**What is required:** Could you find every line in the entries below that holds the word "computer" and copy it?

(Stored items)
******************************

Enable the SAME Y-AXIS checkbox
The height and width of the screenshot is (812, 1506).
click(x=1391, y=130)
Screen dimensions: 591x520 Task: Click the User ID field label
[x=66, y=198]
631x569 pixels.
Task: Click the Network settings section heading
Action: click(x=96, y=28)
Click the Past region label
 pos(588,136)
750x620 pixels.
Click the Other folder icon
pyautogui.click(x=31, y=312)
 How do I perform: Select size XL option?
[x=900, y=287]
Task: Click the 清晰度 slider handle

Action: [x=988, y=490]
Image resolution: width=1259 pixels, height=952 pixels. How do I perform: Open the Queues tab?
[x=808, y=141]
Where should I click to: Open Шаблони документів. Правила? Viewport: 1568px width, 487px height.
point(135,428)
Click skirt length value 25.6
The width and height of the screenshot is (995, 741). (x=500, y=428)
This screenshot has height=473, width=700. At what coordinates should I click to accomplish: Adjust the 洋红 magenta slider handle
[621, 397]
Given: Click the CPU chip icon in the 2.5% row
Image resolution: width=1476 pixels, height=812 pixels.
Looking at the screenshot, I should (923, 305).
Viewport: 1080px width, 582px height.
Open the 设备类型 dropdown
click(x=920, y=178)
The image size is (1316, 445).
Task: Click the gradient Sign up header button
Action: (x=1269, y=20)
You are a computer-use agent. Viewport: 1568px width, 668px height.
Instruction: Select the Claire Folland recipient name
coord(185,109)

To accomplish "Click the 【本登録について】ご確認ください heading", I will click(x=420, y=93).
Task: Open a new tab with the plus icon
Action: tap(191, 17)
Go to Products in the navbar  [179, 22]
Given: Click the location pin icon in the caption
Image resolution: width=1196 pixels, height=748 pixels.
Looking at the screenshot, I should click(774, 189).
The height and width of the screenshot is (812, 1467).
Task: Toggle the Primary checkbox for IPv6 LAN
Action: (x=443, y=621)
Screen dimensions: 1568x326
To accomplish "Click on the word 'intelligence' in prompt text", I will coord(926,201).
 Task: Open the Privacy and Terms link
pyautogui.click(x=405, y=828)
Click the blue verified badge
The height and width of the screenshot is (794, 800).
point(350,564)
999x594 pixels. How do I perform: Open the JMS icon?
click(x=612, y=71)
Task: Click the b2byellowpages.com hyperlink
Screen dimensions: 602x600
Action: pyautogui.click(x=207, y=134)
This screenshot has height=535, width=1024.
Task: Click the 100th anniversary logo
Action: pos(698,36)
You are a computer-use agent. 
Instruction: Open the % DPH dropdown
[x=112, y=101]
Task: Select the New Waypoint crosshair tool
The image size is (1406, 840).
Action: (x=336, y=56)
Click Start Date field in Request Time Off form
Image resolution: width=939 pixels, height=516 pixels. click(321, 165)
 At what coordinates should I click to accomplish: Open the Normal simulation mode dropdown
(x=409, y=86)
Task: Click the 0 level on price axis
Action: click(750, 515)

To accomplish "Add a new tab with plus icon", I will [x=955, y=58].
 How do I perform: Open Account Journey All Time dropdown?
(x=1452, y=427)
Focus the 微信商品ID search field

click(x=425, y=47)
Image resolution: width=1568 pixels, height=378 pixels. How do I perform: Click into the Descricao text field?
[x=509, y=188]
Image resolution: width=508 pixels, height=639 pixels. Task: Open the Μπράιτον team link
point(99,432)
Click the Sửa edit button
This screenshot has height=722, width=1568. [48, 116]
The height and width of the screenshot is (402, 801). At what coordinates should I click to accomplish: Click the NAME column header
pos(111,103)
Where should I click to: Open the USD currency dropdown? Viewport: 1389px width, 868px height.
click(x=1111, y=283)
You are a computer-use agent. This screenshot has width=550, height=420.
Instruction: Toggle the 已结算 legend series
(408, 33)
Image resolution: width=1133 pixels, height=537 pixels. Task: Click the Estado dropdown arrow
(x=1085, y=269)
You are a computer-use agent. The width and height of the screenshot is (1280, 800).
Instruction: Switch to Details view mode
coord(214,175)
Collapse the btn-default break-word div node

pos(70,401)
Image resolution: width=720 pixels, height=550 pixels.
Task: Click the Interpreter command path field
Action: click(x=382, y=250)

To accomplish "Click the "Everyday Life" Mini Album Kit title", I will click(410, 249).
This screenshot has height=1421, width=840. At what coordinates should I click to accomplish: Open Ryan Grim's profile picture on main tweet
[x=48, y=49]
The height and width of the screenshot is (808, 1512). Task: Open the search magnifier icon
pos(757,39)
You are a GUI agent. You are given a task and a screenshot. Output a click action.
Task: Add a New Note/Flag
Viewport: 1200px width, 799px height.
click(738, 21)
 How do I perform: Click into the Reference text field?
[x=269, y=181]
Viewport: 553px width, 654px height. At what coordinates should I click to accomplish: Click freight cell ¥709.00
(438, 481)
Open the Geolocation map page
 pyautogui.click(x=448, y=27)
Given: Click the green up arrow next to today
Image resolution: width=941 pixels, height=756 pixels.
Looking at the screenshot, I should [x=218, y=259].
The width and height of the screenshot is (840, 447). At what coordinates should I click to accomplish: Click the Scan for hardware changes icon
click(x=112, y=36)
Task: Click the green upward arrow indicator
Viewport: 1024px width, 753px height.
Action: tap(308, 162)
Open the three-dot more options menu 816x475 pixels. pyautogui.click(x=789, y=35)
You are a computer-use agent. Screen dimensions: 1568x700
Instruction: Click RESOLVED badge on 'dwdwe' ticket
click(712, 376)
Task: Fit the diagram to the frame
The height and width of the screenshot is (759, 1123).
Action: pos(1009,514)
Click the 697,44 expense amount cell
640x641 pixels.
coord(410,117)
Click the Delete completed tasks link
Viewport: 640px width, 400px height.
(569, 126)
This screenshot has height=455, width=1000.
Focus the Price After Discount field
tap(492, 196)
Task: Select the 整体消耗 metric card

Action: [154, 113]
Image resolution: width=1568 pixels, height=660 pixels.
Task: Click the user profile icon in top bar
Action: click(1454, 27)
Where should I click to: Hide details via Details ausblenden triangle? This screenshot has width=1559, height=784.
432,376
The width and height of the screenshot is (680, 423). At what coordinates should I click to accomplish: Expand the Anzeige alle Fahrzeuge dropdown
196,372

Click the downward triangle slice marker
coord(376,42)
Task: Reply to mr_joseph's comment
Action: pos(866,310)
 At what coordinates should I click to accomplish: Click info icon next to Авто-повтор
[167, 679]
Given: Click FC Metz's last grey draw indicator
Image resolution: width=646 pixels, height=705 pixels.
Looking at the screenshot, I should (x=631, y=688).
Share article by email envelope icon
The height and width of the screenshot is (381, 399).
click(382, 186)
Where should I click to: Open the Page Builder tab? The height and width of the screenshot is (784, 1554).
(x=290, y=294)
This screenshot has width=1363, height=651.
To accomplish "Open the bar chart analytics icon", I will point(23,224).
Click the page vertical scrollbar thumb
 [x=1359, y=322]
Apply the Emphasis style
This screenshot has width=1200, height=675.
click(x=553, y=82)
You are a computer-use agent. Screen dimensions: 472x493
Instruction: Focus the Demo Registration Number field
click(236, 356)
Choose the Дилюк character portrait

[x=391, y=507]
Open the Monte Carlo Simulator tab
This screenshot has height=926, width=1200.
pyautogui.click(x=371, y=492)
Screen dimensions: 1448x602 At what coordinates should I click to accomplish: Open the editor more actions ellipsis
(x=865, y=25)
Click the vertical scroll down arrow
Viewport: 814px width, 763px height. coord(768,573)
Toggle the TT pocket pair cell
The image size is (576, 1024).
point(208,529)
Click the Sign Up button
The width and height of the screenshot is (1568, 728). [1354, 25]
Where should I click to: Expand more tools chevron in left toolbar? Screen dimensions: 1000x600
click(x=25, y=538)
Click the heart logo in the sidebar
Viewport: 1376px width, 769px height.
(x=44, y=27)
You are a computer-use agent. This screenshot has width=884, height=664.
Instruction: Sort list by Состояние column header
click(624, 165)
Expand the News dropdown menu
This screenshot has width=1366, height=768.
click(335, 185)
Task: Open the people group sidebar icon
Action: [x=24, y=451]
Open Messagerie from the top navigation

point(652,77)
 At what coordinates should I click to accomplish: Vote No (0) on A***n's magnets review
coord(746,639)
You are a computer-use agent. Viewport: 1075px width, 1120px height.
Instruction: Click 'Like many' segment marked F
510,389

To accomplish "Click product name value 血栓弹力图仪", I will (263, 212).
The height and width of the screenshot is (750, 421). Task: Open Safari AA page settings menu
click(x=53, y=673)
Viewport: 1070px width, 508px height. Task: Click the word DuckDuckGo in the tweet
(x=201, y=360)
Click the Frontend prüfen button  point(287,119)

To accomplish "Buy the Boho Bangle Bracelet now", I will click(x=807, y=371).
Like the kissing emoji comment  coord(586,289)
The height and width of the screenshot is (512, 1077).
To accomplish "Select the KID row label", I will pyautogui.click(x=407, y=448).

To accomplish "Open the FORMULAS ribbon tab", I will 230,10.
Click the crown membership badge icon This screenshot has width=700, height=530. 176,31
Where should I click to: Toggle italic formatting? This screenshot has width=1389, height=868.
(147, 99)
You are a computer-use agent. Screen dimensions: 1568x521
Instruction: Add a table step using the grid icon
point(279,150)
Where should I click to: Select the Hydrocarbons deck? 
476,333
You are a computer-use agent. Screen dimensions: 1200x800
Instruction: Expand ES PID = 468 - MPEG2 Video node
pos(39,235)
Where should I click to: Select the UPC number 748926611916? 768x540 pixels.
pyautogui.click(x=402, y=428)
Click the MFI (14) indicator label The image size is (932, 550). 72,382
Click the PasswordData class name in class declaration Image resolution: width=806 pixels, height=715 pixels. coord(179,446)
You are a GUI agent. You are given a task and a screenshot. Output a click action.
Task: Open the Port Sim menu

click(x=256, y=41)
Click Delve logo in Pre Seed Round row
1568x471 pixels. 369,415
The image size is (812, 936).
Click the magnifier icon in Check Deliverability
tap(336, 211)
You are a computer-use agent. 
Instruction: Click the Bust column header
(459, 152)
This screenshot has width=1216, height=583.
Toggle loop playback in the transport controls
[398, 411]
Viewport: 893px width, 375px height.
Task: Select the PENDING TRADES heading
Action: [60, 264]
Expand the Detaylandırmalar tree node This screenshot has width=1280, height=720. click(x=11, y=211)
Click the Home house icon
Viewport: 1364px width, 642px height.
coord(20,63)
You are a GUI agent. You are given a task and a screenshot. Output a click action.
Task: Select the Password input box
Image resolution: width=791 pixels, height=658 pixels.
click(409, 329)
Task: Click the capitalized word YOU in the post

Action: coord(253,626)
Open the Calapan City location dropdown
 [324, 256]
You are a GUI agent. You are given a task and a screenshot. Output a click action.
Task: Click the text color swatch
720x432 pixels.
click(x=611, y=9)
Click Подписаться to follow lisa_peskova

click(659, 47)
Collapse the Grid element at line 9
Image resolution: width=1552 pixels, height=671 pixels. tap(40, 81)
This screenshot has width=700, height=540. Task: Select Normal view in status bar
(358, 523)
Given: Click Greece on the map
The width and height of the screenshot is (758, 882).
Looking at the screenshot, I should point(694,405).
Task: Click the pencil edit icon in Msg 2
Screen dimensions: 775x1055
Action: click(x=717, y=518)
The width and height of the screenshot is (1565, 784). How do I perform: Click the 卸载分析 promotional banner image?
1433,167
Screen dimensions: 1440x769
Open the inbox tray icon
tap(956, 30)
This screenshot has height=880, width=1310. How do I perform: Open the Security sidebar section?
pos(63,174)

******************************

**Response below:**
You are a computer-use agent. Viewport: 1568px width, 668px height.
You are a computer-use agent. 
You are a computer-use agent. This screenshot has width=550, height=420.
You are a computer-use agent. The width and height of the screenshot is (1280, 800).
You are a computer-use agent. Screen dimensions: 1568x700
You are a computer-use agent. Screen dimensions: 472x493
You are a computer-use agent. This screenshot has width=884, height=664.
You are a computer-use agent. Viewport: 1075px width, 1120px height.
You are a computer-use agent. Screen dimensions: 1568x521
You are a computer-use agent. Screen dimensions: 1200x800
You are a computer-use agent. 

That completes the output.